Gans on Lepore on Christensen

17 June 2014 at 11:13 am 5 comments

| Peter Klein |

Josh Gans has some useful remarks on Jill Lepore’s New Yorker essay on Clayton Christensen.

Lepore only deals with the easy marks in her take down of Christensen and one suspects Christensen and his supporters can easily fend those off. It is the fundamental contradiction in taking a positive theory towards prediction that is where this entire ‘disruption industry’ falls down. I’d like to see journalists engaging more on that level so that we can be done with those bridges too far for good.

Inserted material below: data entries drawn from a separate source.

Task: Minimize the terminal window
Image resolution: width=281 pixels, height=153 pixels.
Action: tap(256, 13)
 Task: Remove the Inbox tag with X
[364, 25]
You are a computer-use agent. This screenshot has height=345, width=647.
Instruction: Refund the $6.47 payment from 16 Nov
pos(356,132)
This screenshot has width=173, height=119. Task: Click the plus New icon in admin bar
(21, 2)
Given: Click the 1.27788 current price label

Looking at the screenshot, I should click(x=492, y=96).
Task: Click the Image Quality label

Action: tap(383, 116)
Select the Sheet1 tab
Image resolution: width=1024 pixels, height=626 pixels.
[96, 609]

What Josh means by “fundamental contradiction” is that a disruptive technology, in Christensen’s definition, must not only be behind the cutting edge in some technical dimension, but also satisfy unmet consumer demands. The latter must be uncertain ex ante, otherwise the market leaders would also be developing the disruptive technology. Christensen advises incumbents to “disrupt themselves,” but this assumes they know which technologies will eventually be disruptive. Because they don’t, they must choose among several alternatives, including “do nothing” (i.e., try to exploit late-mover advantage).

The incumbent’s decision, contrary to Christensen’s reasoning, reflects entrepreneurial judgment, which may or may not be correct. There is no formula for managing disruptive technologies.

See also Lynne’s insightful comments.

Entry filed under: - Klein -, Innovation, Myths and Realities, Recommended Reading, Strategic Management.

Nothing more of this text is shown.